Fourth Sunday of Advent – Cycle B
Reflecting on Luke 1: 26-38
I have a very nerdy obsession. I love figuring out how the Gospel and the First Reading are related. I came to this fairly late, I think. The new lectionary, a direct child of Vatican II, debuted on the First Sunday of Advent, 1969. I’ll bet it was a full year later when, after listening to the Gospel, I turned to my dad and said, “Wait a minute. Did anybody ever notice that the First Reading and the Gospel are kind of connected?”
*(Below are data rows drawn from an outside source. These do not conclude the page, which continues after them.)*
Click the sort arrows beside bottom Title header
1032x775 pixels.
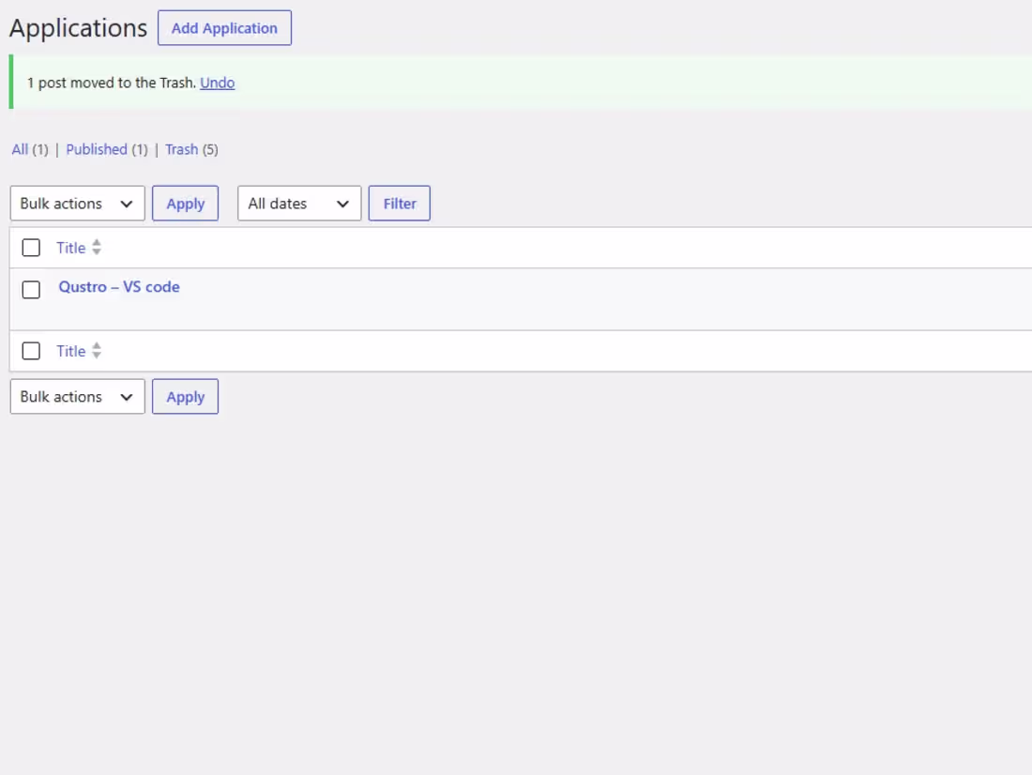97,350
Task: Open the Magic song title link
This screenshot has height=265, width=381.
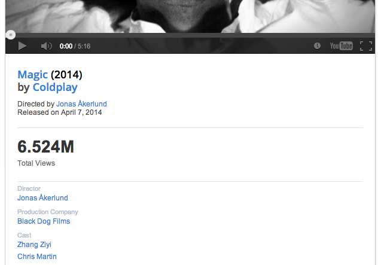Action: tap(32, 75)
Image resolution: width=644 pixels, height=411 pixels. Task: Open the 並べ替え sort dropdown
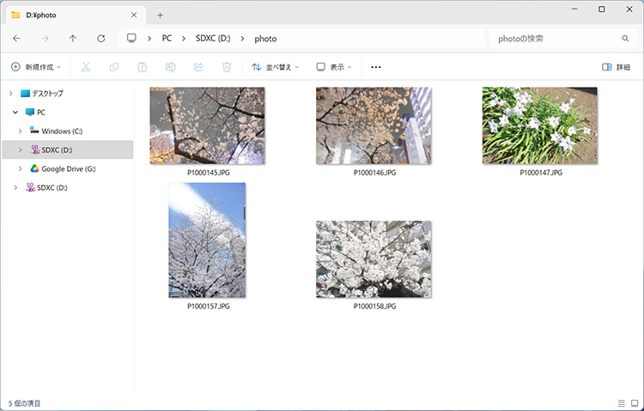[276, 67]
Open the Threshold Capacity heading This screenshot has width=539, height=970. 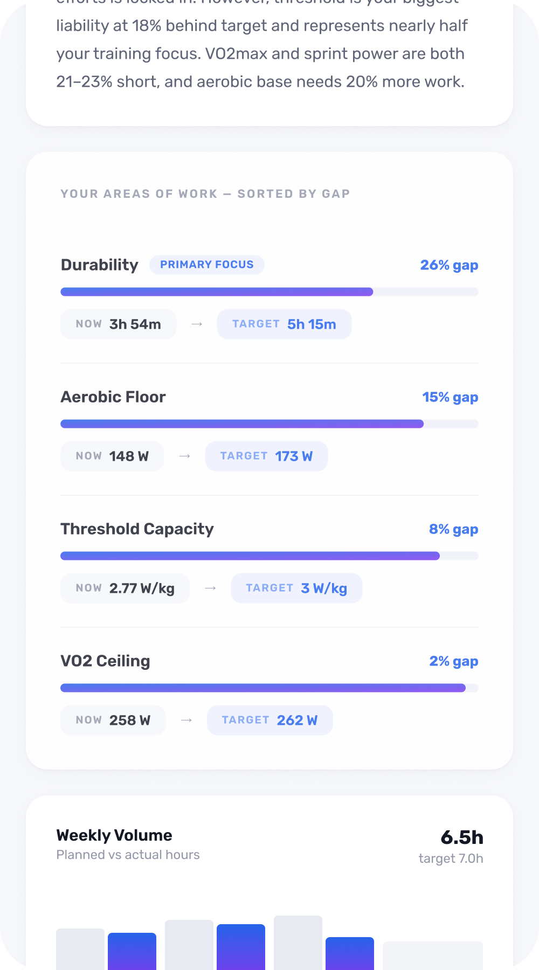tap(137, 529)
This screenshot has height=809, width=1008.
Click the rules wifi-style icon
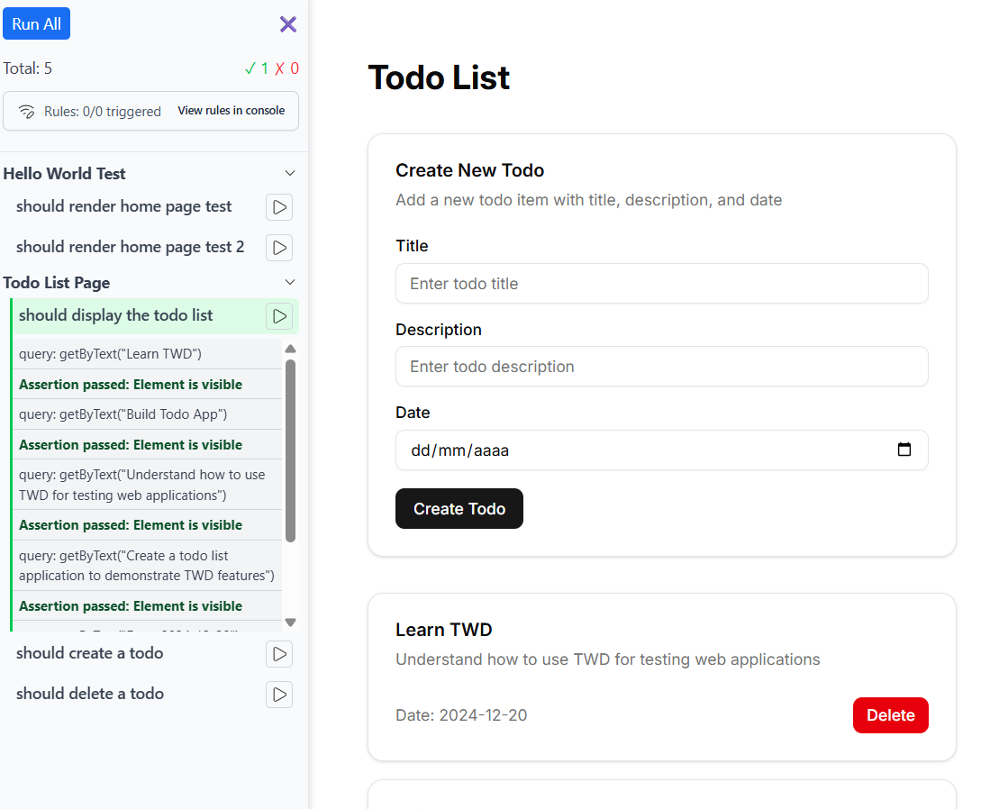click(x=26, y=112)
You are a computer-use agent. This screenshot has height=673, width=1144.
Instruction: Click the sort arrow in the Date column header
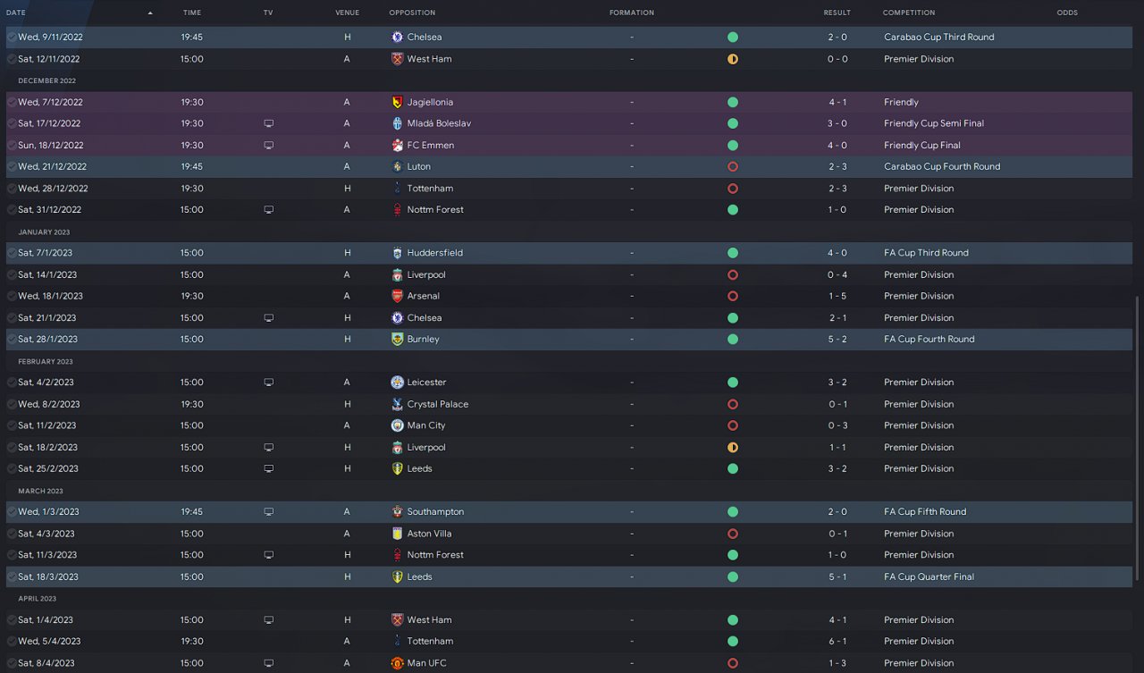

Probably because I discovered this all on my own (and it only took me a year!) I’ve always liked looking at the two readings and coming to my own conclusions about how they are connected. It’s like that time we were in the movie theater watching “Music Man” and my mom started giggling. Marian the Librarian was singing, slowly and thoughtfully, “Goodnight, My Someone,” while Harold Hill was singing, fast and fortissimo, “Seventy-Six Trombones.”
“What’s funny?” I asked. “Listen,” she said. “They’re the same song.” Did you ever notice that? I loved discovering that. One was fast, one slow, one soft, one loud, but the same song. The connection between those two readings—with the responsorial psalm as the light illuminating the theme of both readings—is similar. They aren’t the same, obviously, but they match. Or, as Mark Twain said, “History doesn’t repeat itself, but it rhymes.”
So don’t miss the great, profound rhyme in the readings today. King David wants to build a house for the Ark that traveled with the Hebrews those forty desert years. And the Holy Spirit wants to make Mary the Ark for the One who travels with us. Get it? It’s the same song.
Has Mary ever served as the conduit – or Ark – of encounter with Jesus for you?